## Exercise details
Locate each line in the material below that contains the string "Task" and copy those lines. Case counts when matching.

[Dataset rows]
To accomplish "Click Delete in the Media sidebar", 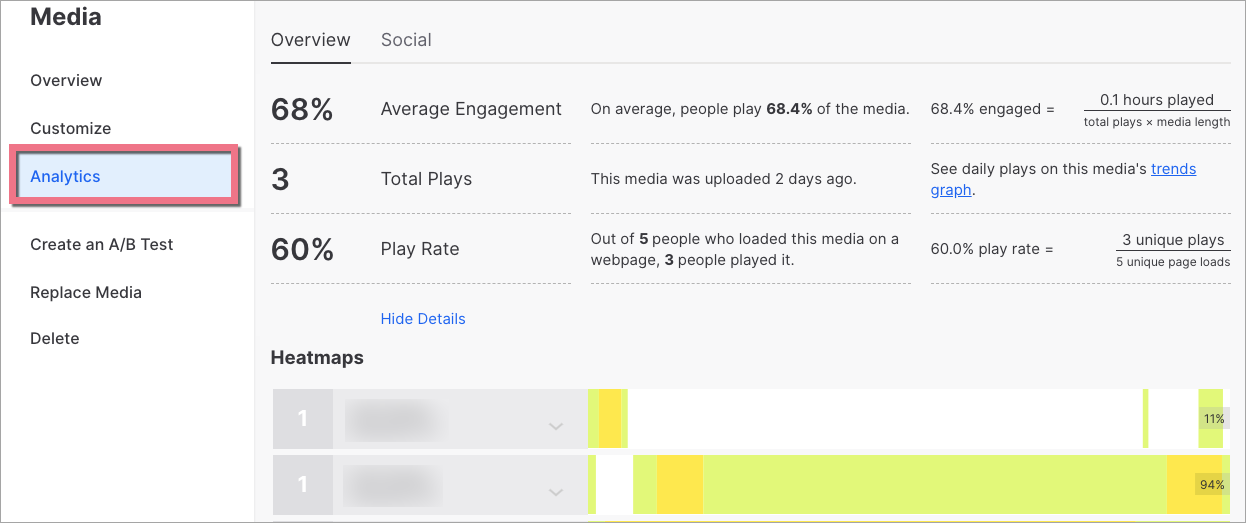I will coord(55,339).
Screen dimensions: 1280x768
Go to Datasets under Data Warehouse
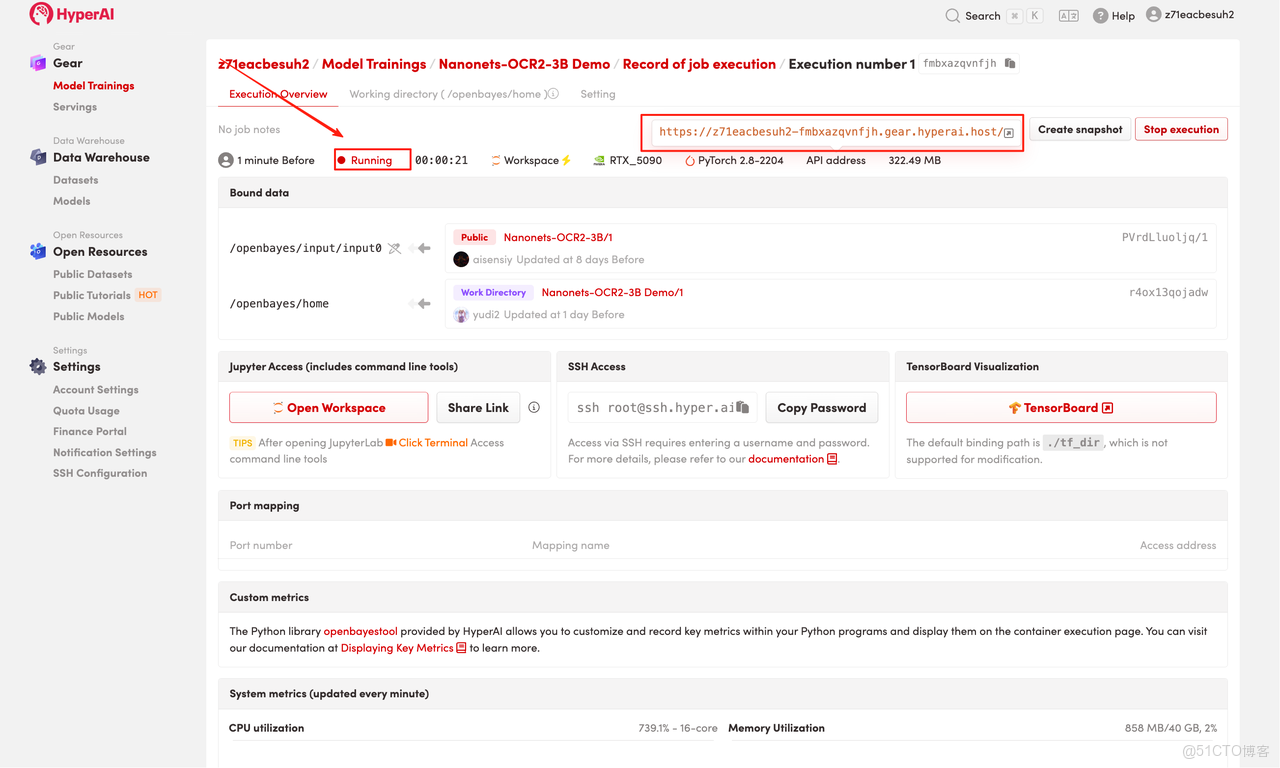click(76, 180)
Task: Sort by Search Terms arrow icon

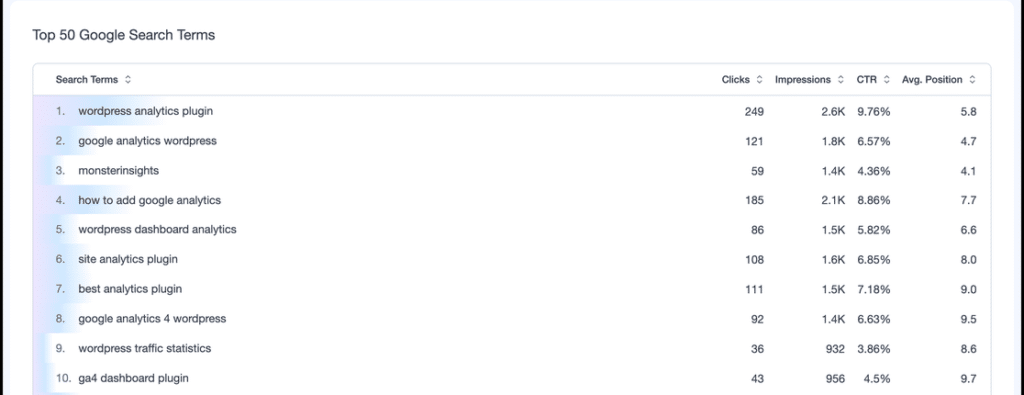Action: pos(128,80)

## Expected answer
Task: Sort by Search Terms arrow icon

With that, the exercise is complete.